* _EXERCISE_: Your task is to return the listing below word for word, without any of its images.

* _SOURCE DATA_:

::::::

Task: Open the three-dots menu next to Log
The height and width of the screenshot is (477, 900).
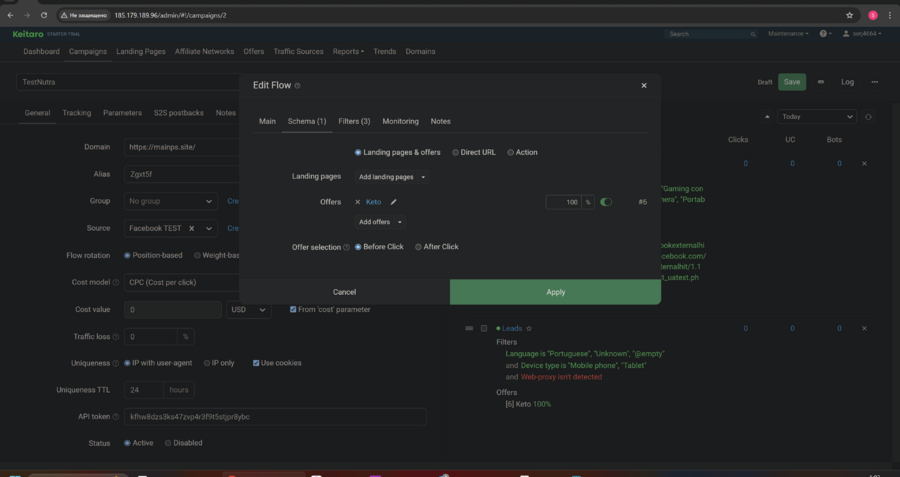Action: click(x=874, y=82)
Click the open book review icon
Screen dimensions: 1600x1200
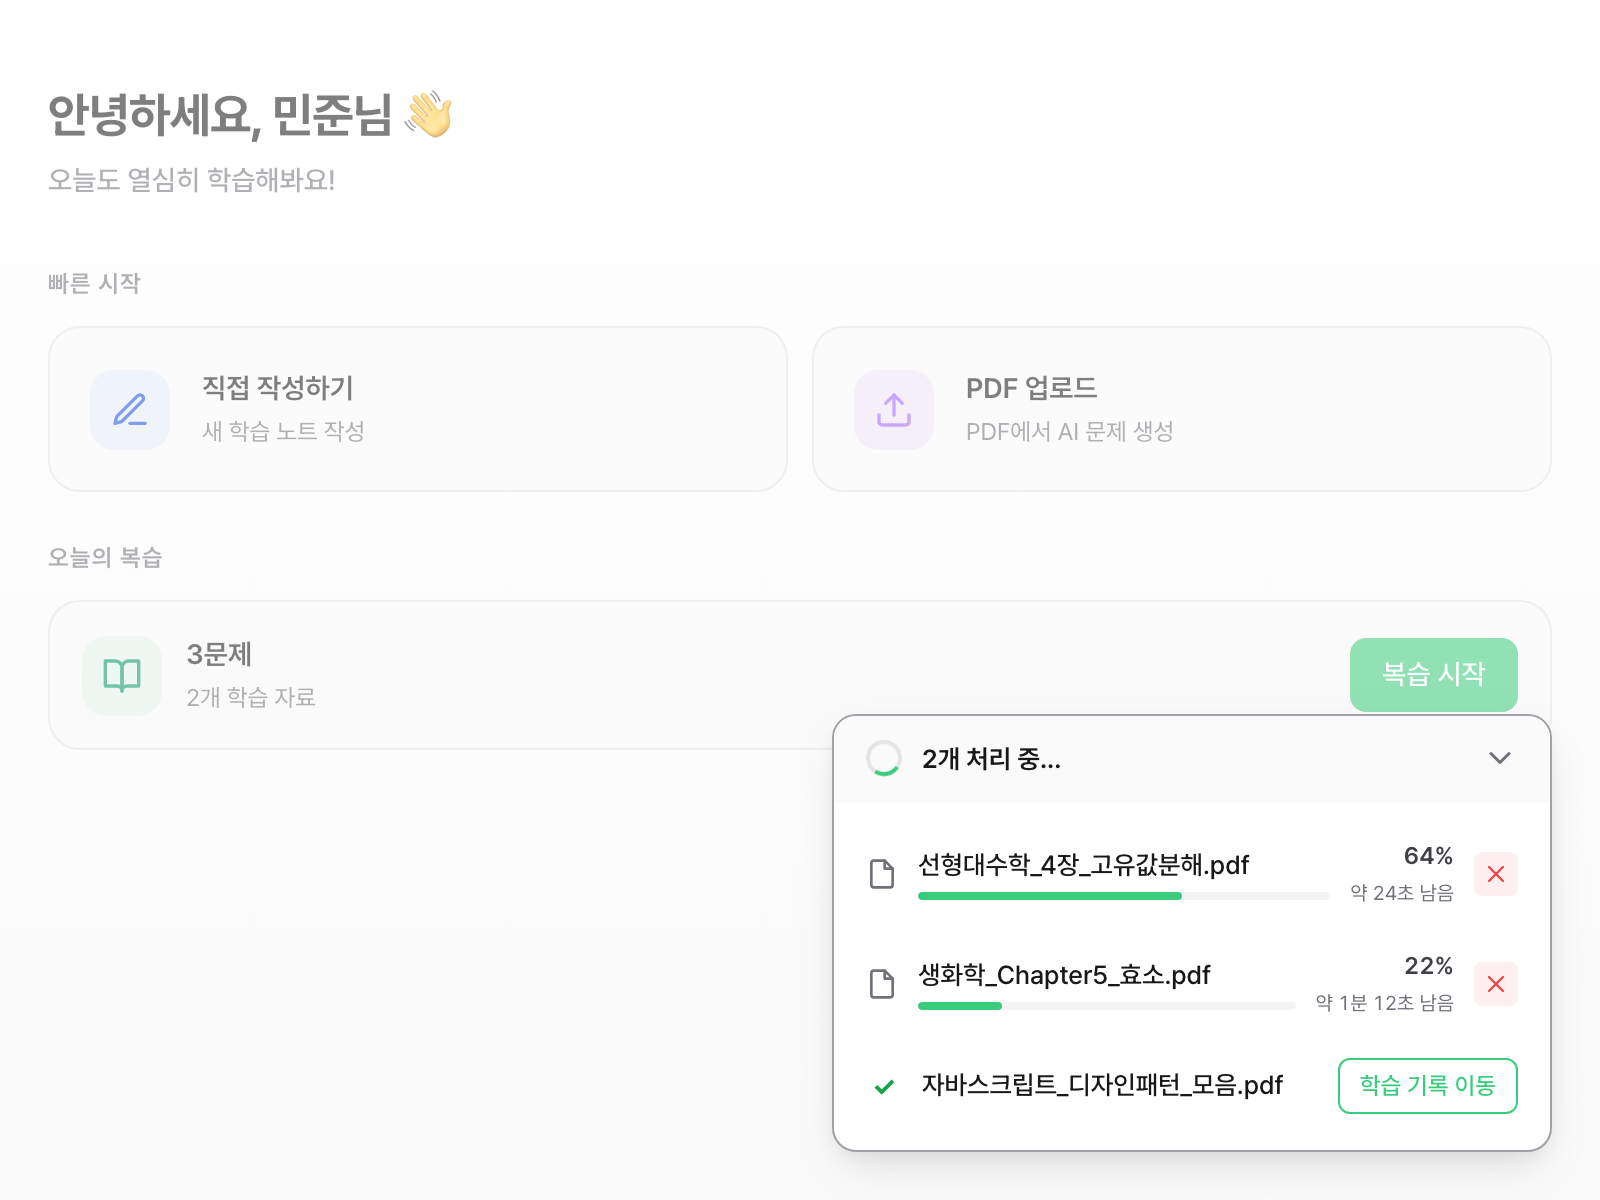(x=122, y=676)
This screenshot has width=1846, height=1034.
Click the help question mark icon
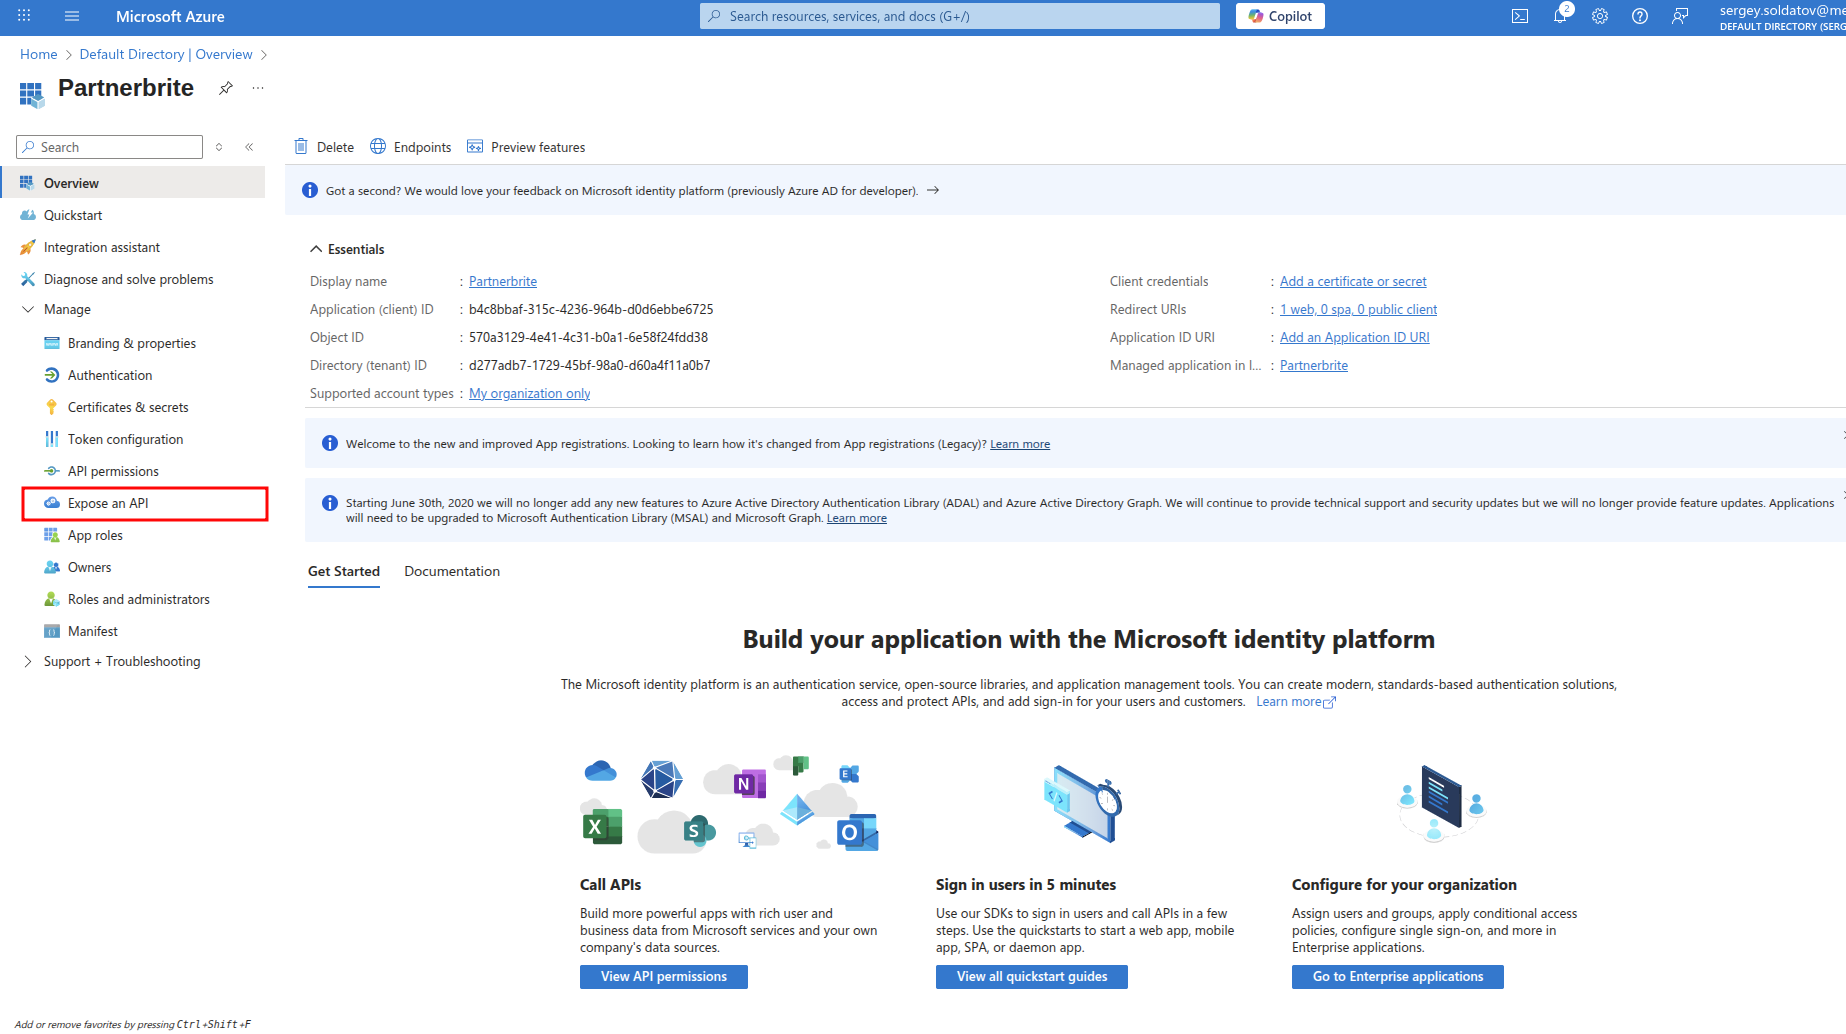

::::::

* _PROBLEM SOLUTION_:
Task: Open the three-dots menu next to Log
The height and width of the screenshot is (477, 900).
Action: click(x=874, y=82)
Click the open book review icon
Screen dimensions: 1600x1200
(x=122, y=676)
This screenshot has width=1846, height=1034.
Click the help question mark icon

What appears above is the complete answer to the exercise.